If Raisi plays his hand well, Iran can become a key participant in the 21st-century version of the Great Game, but now involving India, Russia, Afghanistan, Pakistan, Iran, and China.  And Iran – under President Raisi – has taken its latest tentative steps in this game, its own version of a peripheral doctrine, looking to the east, to diplomatically counter a waning American presence in the Middle East and central Asia.  Iran has shown such abilities before, especially during the Bosnian war, when it shipped arms to Bosnia’s Muslim-led government, as well as supplying intelligence, material, logistical support, and social/healthcare support through various charities.  This too, is part of Iran’s soft power, embedded in its more tactical and strategic asymmetric warfare, highlighted by the IRGC’s muscular role in the Shia Crescent.

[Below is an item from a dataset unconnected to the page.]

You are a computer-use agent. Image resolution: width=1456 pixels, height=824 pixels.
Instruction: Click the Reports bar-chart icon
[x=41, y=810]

The Jaishankar-Raisi meeting – his first official meeting as President – showcases a different side of Raisi.  There may be more to Raisi than first appearances.  The fact that he would meet with the foreign minister of one of America’s closest allies speaks volumes about his outlook, worldview, and confidence.  Obviously, such a meeting had the Supreme Leader’s blessing.  It may represent an important signal, even an opening, possibly hinting at Iran’s desire to shift to diplomacy, realizing that its gray zone tactics have failed to lift sanction or to better the daily lives of the Iranian people.  Raisi is now President, but he’s also a likely successor as Supreme Leader.  And so other leaders and high-level diplomats will now court Raisi, seeking their opening moves in the Great Game.  But the Raisi-Jaishankar meeting highlights the possible re-emergence of India – and its powerful Prime Minister Narendra Modi – as a powerful regional player in a multipolar world, as expressed in Jaishankar’s fascinating new book, The India Way: Strategies for an Uncertain World. But that is another tale, for another time.